Minnesota students may soon be taught that their police departments originated as slave patrols, according to a policy fellow from the Center of the American Experiment.
Even though the Minnesota Legislature shot down an attempt to include “ethnic studies” in public school curriculum last year, the controversial subject is on track to the classroom anyway as private interest groups run through a backdoor opened for them by state bureaucrats.
The Minnesota Department of Education (MDE) is authorized to review what’s being taught in schools and “raise academic expectations” to keep pace with modernity. They have standards committees tasked with accomplishing this objective. However, MDE filled one of these committees with far-left activists from groups like Education for Liberation Minnesota (EdLib) who are advocating for radical changes, such as ethnic studies.
One EdLib member who sits on the committee even believes that the public school system itself is a “white supremacist puzzle that must be taken apart and exposed for the lie it is.” Katherine Kersten investigated the connections between EdLib and the MDE in a recent issue of Thinking Minnesota, unearthing this quote and much more.
With EdLibs’s help, the MDE drafted its new social studies standards to ask fifth-grade students to “examine contemporary policing” and its “historical roots in early America.” The apparent conclusion students are supposed to reach is that police got their start as slave patrols, according to Kersten. EdLib MN itself touts this theory, upholding that “modern police departments” evolved “directly” from “slave patrols,” as Kersten points out.
Others have noted that the assertion that cops are the direct descendants of slave catchers is simply a lie.
Police have a “very long tradition of existence” that is separate from slave patrols, which did exist at one time, Jonah Goldberg points out.
“In America the first constables were created in the 1630s in what came to be known as New England. Boston has the oldest ‘modern’ police department. It was created in 1838. New York and Philadelphia soon followed,” he explains. “They were not created to search for runaway slaves.”

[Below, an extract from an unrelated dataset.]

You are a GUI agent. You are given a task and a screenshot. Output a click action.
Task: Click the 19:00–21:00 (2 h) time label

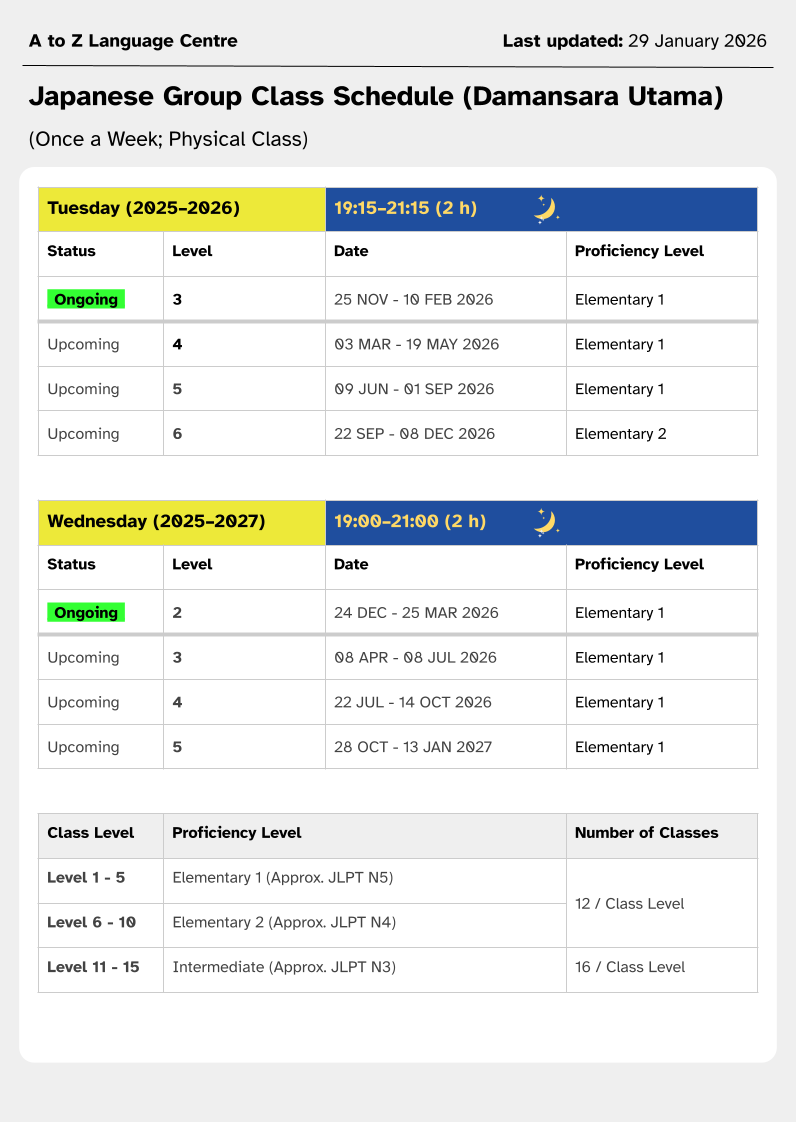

Hannah Meyers of the Manhattan Institute has highlighted how “such ahistorical statements silence vital dialogue about police reform and decrease trust.”
“Most of the 18,000 U.S. police agencies were founded after abolition, and many were explicitly modeled on modern concepts of policing invented by the British. And the officers in many major cities — including LA, Houston and Atlanta — are mainly minorities,” she writes.
Parents across the state have raised concerns about what their children might soon be learning, and they have made MDE aware of this. A poll completed last fall found that just 22% of Minnesotans support the inclusion of left-wing racial concepts like CRT in schools.